Sign up to five different tools (maybe more).
Verify your email. And wait… (check spam, click resend, repeat).
Copy-paste API keys (which one’s the secret again?)
Realise one of them is wrong. Go back. Fix it.
Tinker until something works.
It’s not difficult. It’s just… tedious.
Our friends at Stripe are on a mission to fix this with Projects. In a nutshell, it’s a way to provision and manage your app’s infrastructure (increasingly a cocktail of third-party tools and vendors) all directly from the terminal.
It’s a small, but very meaningful shift; less context switching, fewer manual steps, and a setup process that’s easier to repeat when you start the next project.
In this post, we’ll look at how this works with Algolia, and how you can carry the workflow through to using the Algolia CLI to go from setup to a working search experience, all from the terminal.
Let’s get into it.
Before you can add Algolia, you’ll need to be signed up with Stripe, and have Stripe CLI authenticated in your terminal of choice. Stripe has a handy guide on getting that set up here.
If you haven’t already, start by installing the Stripe CLI “Projects” plugin:
stripe plugin install projects
This adds a new set of stripe projects commands to your CLI. Conceptually, it’s an enabling layer that understands how to provision and manage third-party services as part of your project, and returns the necessary keys (per provider) into your .env file.
From within your repository, we can now initialise a new project:
stripe projects init
Under the hood, this adds project-level metadata and configuration to your repo so the CLI (and any agents you use later) understands:
what providers have been provisioned
how resources are managed
how credentials should be handled
If you wish, you can browse the plethora of providers and services that are compatible with Projects (Algolia included!) using:
stripe projects catalog
Each item represents a service that can be provisioned and wired into your project without leaving the CLI. Most providers (if not all) have either a free or paid offering to suit your requirements.
Now that we have Projects set up, let’s talk about how to provision Algolia. To do this, it’s as simple as using:
stripe projects add algolia
This triggers the provisioning flow. It’ll ask you a few questions along the way, such as your preferred hosting region, and plan (free or pay-as-you-go). Once provisioning completes, your repository is updated with the necessary configuration to use Algolia immediately.
On your behalf, Stripe CLI has:
Created an Algolia account and application, without needing to verify your email again.
Handled your chosen subscription and any billing details where applicable.
Generated the necessary API credentials.
Wired those credentials into your project’s .env file:
ALGOLIA_APPLICATION_ID
ALGOLIA_APPLICATION_NAME
ALGOLIA_SEARCH_API_KEY
ALGOLIA_WRITE_API_KEY
Updated your local project configuration to recognise Algolia as a provisioned provider.

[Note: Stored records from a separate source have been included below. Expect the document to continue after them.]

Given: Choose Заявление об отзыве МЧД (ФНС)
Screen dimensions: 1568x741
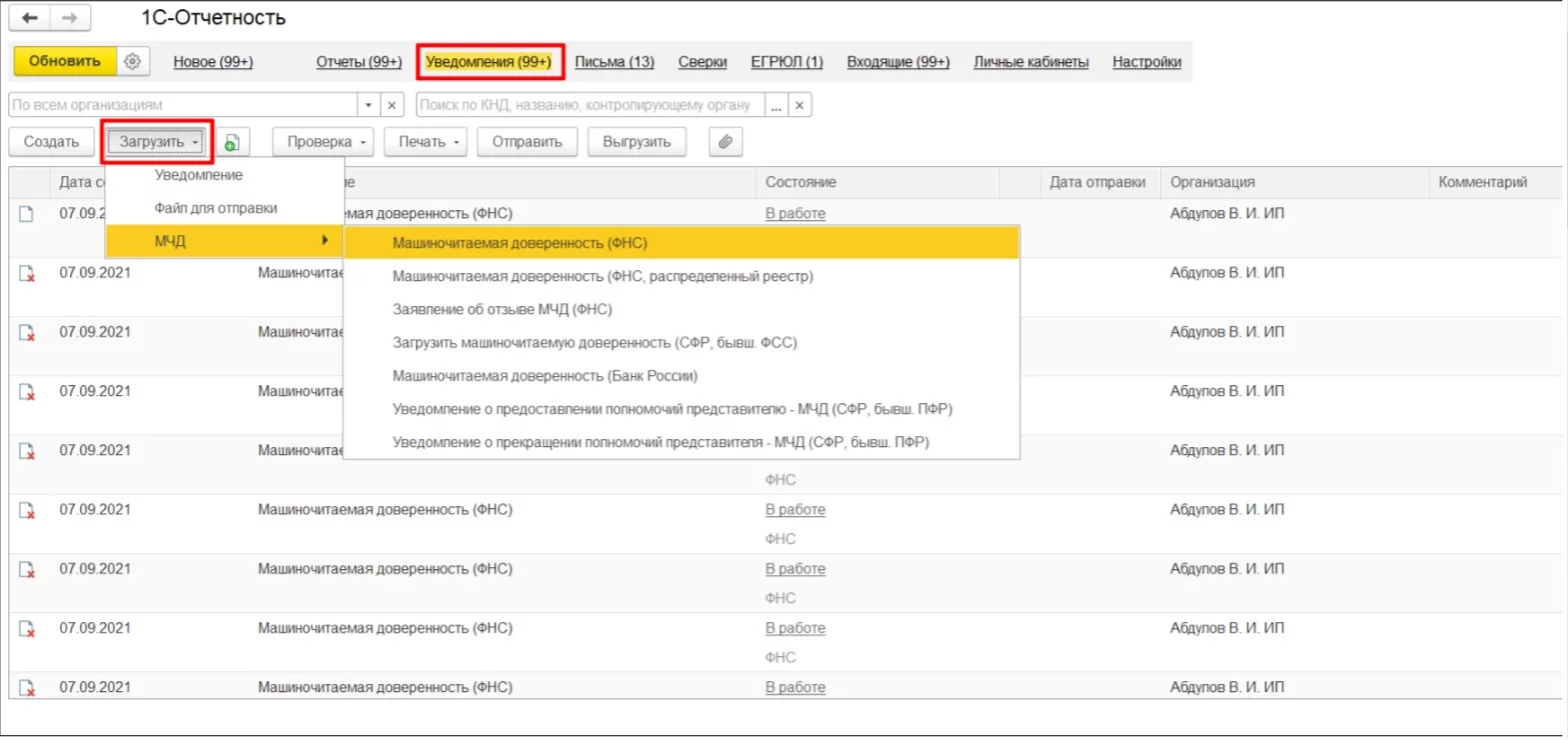Looking at the screenshot, I should click(502, 310).
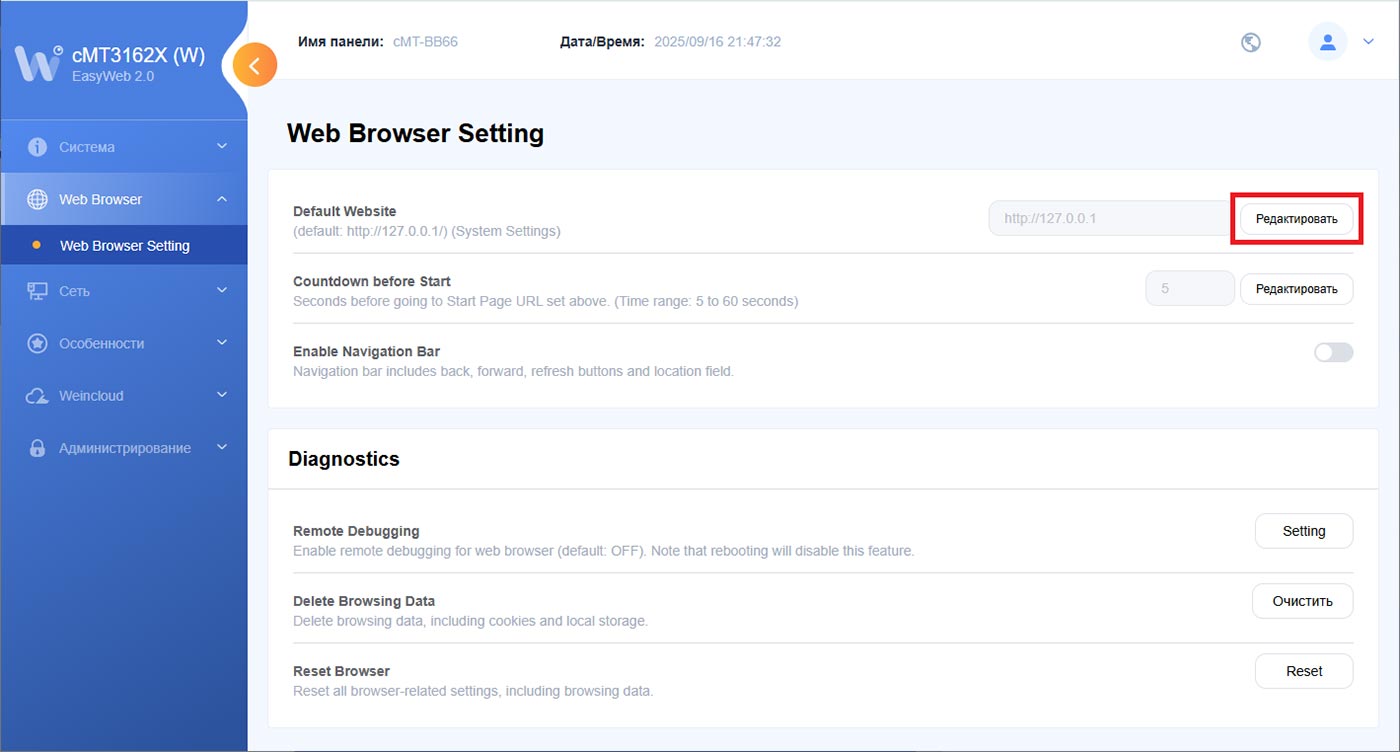Open the user profile avatar icon

1327,42
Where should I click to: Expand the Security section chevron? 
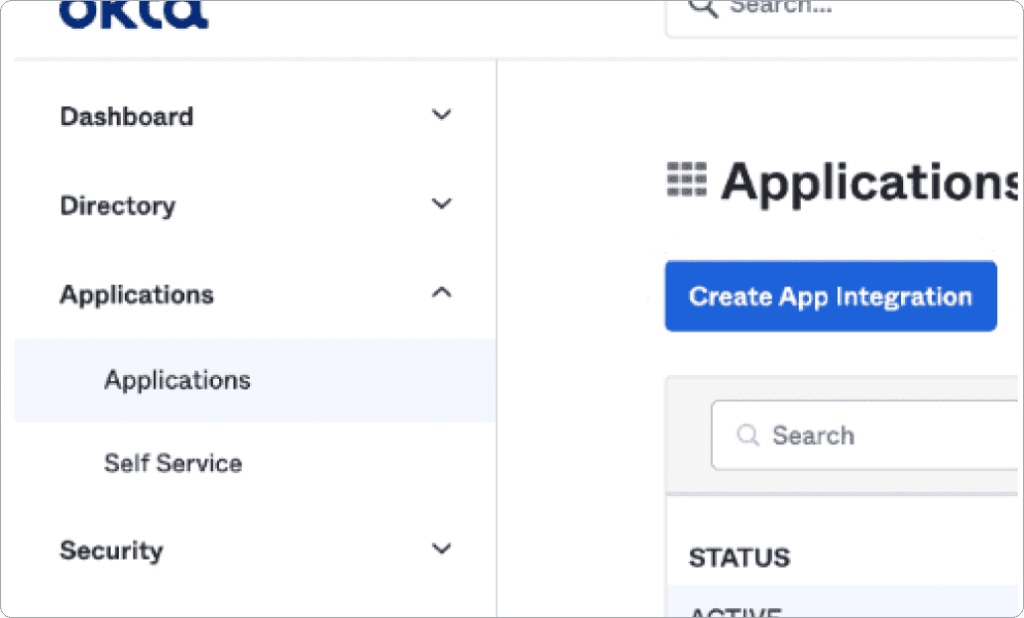click(441, 549)
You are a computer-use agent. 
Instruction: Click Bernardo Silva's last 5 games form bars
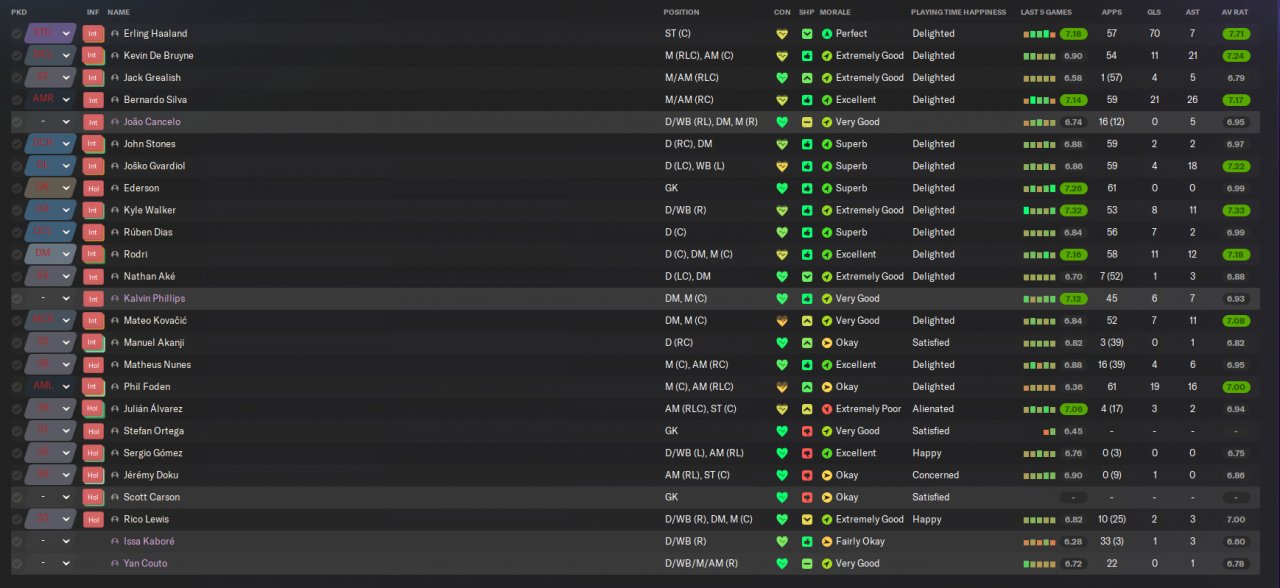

That’s it! We have now established a real, production-ready Algolia backend that your app can talk to.
From here, there are further general lifecycle commands available via the Stripe CLI, such as upgrading, downgrading and rotating the keys of existing vendors. Run stripe projects –help for more.
The rest is application-specific, and that’s where it makes sense to bring in an agent.
To help, we’ve prepared some tried-and-tested prompts for these tasks. For many providers, Stripe CLI will have also pulled down any provider-relevant skills into the relevant folder structure in your repo. Algolia’s additional Skills repo may also prove handy!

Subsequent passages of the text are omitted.